25 Aug, 2019 - 00:08 0 Views

The Sunday Mail

Tanyaradzwa Rusike

The Public Service Commission (PSC) has begun integrating all Government employee training institutions into an overarching academy, as the employer seeks to equip the workforce with modern skills.

The development is in line with the Second Republic’s vision of transforming the public service into a more efficient workforce.

PSC chairperson Dr Vincent Hungwe said the commission is concerned with establishing a competent workforce that will drive the country towards attaining upper middle income economy status by 2030.

Dr Hungwe was speaking in Harare last week when President Emmerson Mnangagwa launched the 2019-20 Public Service Strategic Plan. “In our effort to ensure that Government has at its disposal a competent and well-motivated workforce, the commission is paying attention to how that workforce is recruited, inducted, capacitated, developed, motivated, assessed, remunerated and retained,” said Dr Hungwe.

“The commission also considers the proper capacitation of civil servants for the jobs at hand.
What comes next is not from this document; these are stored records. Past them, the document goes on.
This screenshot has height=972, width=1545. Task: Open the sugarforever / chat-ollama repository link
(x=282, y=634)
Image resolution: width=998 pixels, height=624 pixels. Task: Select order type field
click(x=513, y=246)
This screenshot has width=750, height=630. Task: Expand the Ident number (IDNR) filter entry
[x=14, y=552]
It has already commenced work towards transforming and integrating the existing public service training institutions into an overarching public service academy, which is expected to be operational by January 2020.”
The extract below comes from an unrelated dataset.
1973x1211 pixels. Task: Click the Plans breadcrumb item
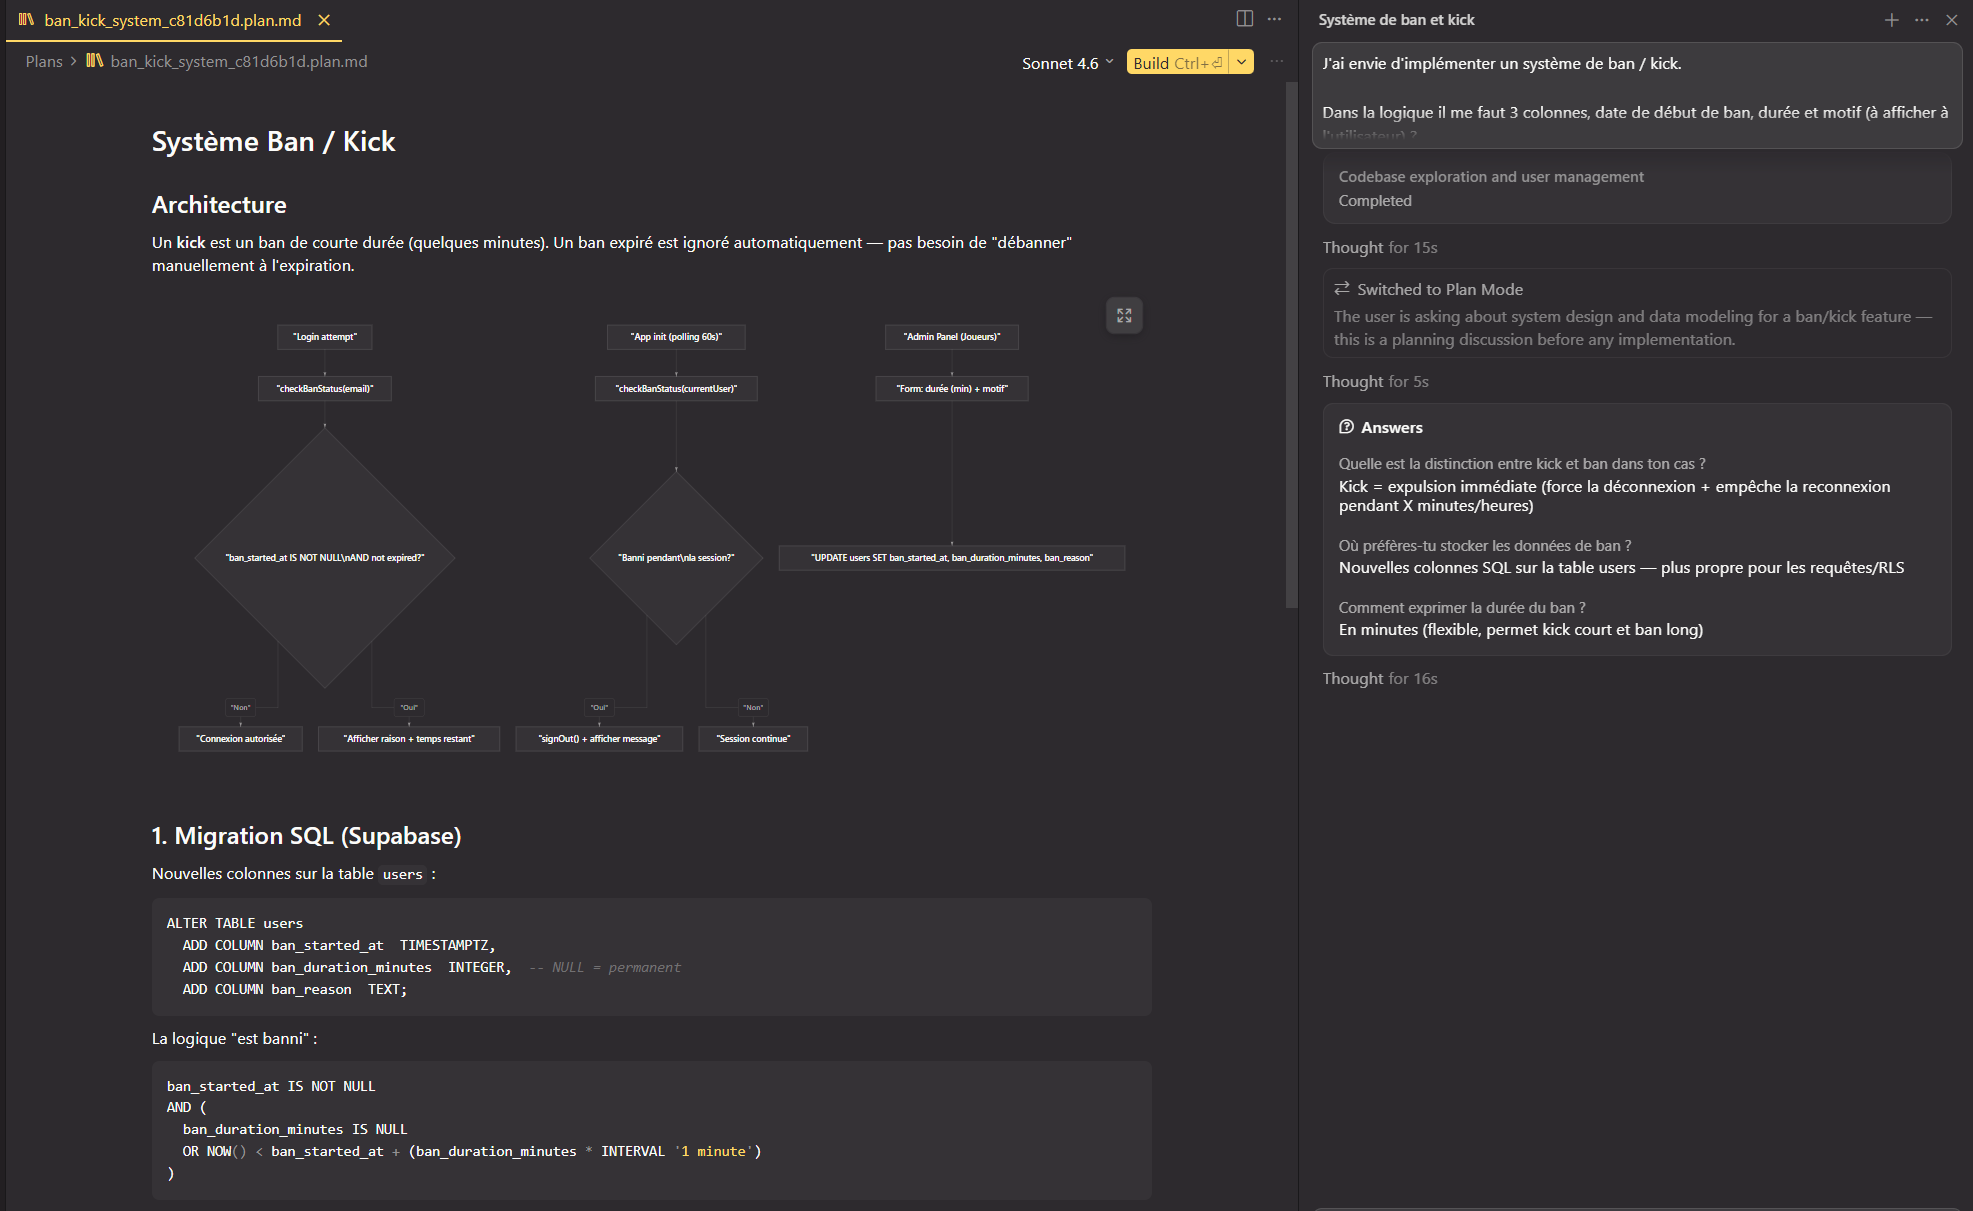point(44,62)
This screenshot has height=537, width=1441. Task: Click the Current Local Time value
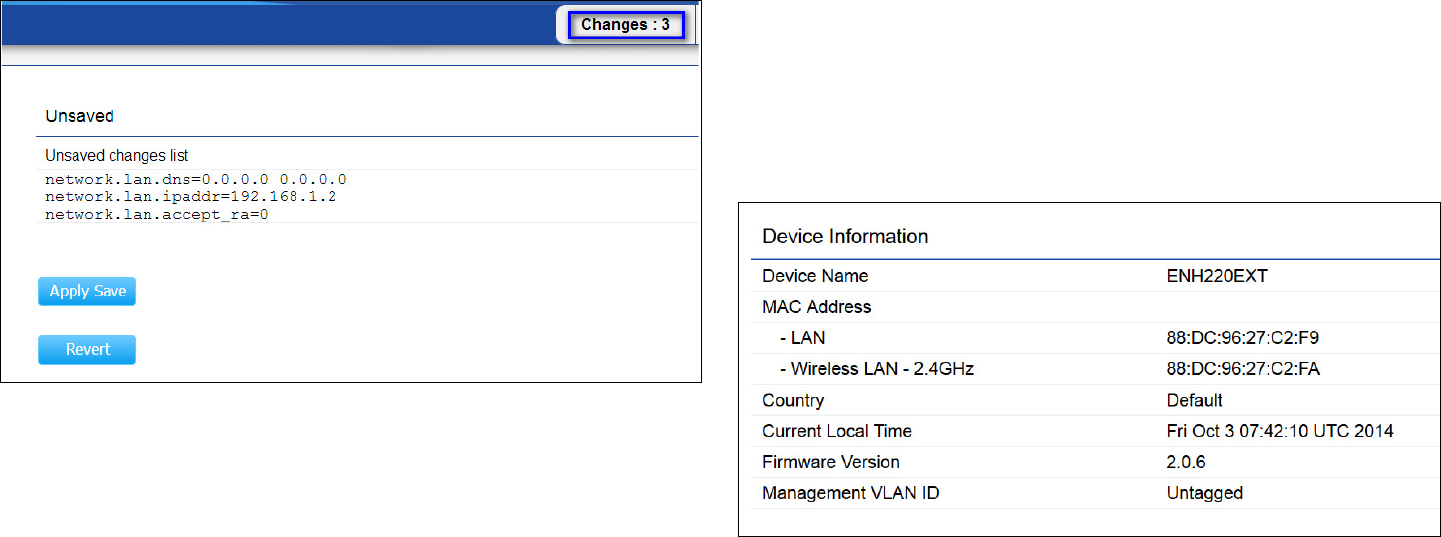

Dr Hungwe said the academy will equip the workforce with technological skills, in light of advances in intelligence, automation and robotics.

“Jobs in the future are expected to be more machine-powered and data-driven. They will also likely require human skills in areas such as problem-solving, communication, listening, interpretation and design,” he said.

“In this regard, the academy will step up to the plate with programmes in planning the future of work and providing courses that shield personnel from obsolescence through retraining.” Dr Hungwe said the bid to modernise the public service will be done in consultation with the relevant authorities.

He said the PSC is concerned over its workforce’s reluctance to adopt e-solutions.

“The commission, as part of its strategic plan, will work with the Office of the President and Cabinet as well as the Ministry responsible for Information Communication Technology to handhold line ministries towards rapid modernisation,” said Dr Hungwe.

“The commission’s emerging strategic intent is informed by the need to transform in order to fit into the new national thrust.

“Consequently, its strategic goal is to facilitate the establishment and management of a devolved system of the public administration. This will lead and propel Zimbabwe to greater heights of sustainable and inclusive social and economic growth as well as prosperity for all its citizens.”